Each of the headers will have drop down menus for even more content. Many topics on bedside ultrasound are found under SonoSpots when you go to sonospot.com. Oh, and those guest posts from others who have so patiently waited to have their awesome cases highlighted on SonoSpot will start this week too! Enjoy the new pages (…and they will keep getting enhanced with lecture videos throughout the year – it just gets better! )

Visit our SonoBilling and Privilege Form page – where you can see an estimate of the charges/wRVUs and LCD information that is all found publicly and incorporated into one excel sheet – scroll through it up/down/right/left to get it all in. Be warned: it is a ton of information that summarizes 1,000 pages of public pages into one sheet. Note the disclaimer. This page also has a sample Hospital Privilege form for those who want to get privileging in bedside ultrasound at their institution which is required at some places in order to bill, in addition to the list of items required for US billing as seen on the SonoBilling page.

Visit our SonoSmartphrases for EMRs – here is a sample of smartphrases that describe the documentation for each bedside limited ultrasound procedure that is being billed. The wording for each smartphrase is specifically stated due to the requirements for SonoBilling

Visit our SonoReferences pages – where we highlight the landmark and hot articles in each bedside focused ultrasound application, along with the link to the pubmed page for each. This is a page that is going to continually get updated as more studies get published. This is separate from our SonoStudies site, that go into further detail and discussion on specific studies that pick to highlight for various reasons.

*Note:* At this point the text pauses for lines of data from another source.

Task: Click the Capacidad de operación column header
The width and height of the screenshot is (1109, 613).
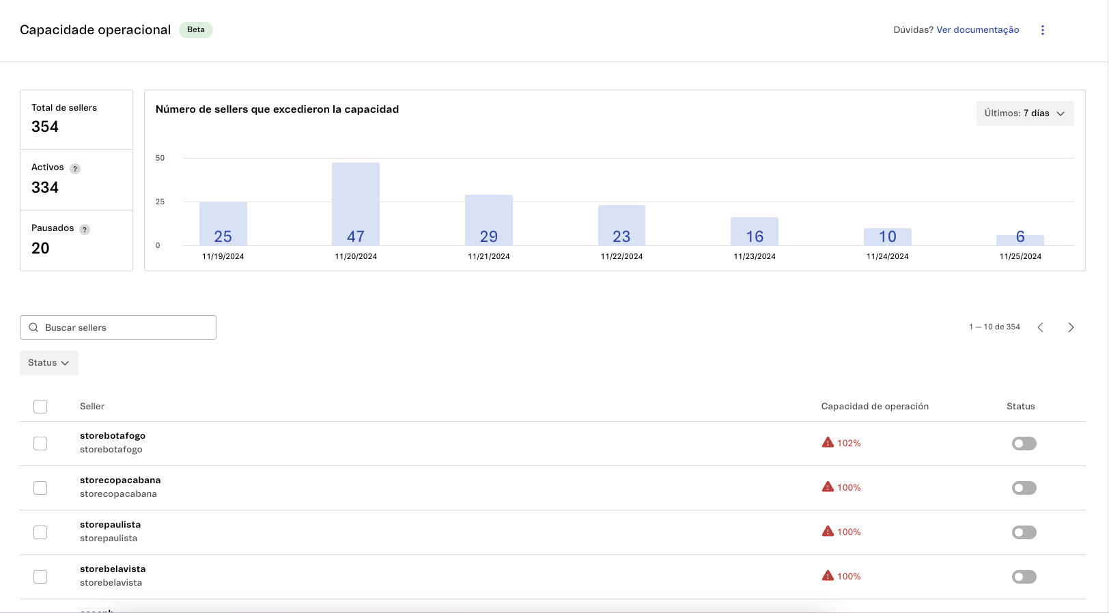Action: point(874,407)
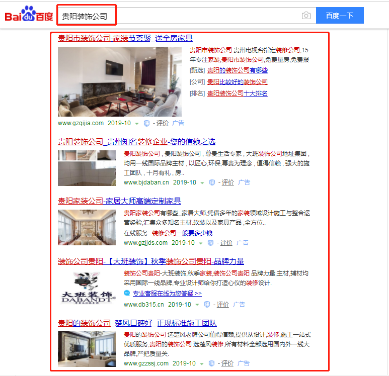This screenshot has width=389, height=376.
Task: Click the verification badge icon beside www.gzzssj.com
Action: point(212,363)
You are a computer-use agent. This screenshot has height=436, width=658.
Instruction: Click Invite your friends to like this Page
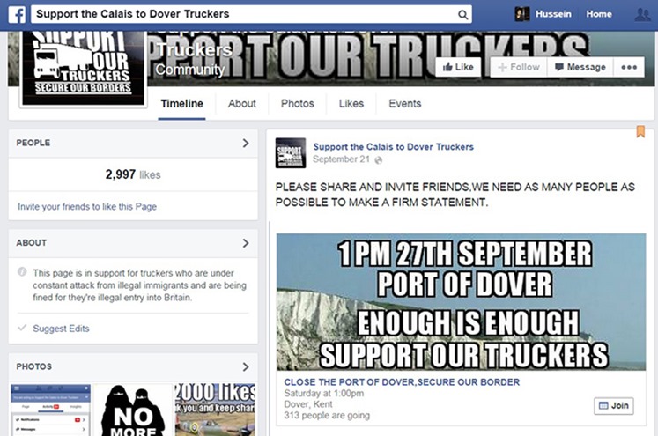click(87, 206)
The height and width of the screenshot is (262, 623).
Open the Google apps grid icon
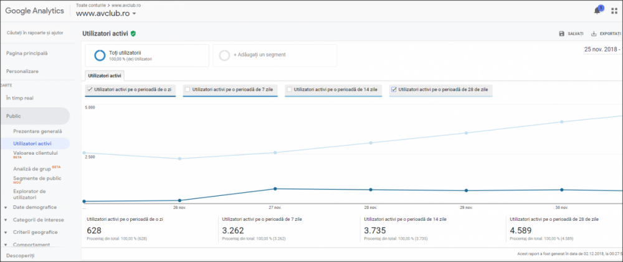pos(614,11)
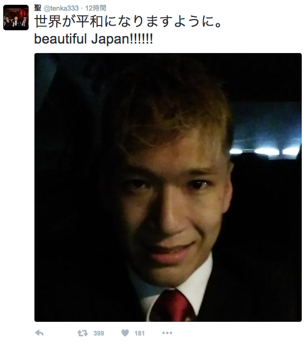Click the display name 聖
The height and width of the screenshot is (343, 307).
tap(38, 8)
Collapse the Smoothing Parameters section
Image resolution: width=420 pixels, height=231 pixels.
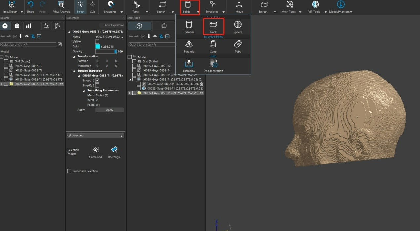coord(84,90)
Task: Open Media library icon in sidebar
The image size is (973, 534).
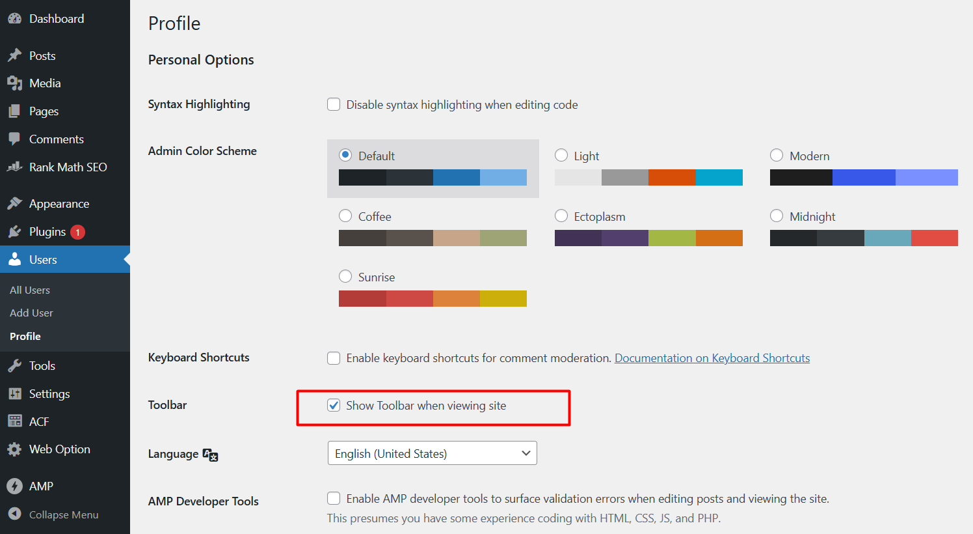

Visit our SonoFellowship Curriculum pages. This is a sample of a curriculum should anyone want to do an ultrasound fellowship. It is a supplement to other educational opportunities that a fellow will get and describes the fellowship month-by-month on the reading assignments – including viewing online #FOAM resources for each topic (websites, blogs, podcasts, etc).

We will continue to optimize our Sonotutorials and SonoCases sites, which are our most popular sites for all bedside ultrasound believers in the world!

Hope you enjoy and, as always, I love any feedback or suggestions for additions to the site for our future upgrades.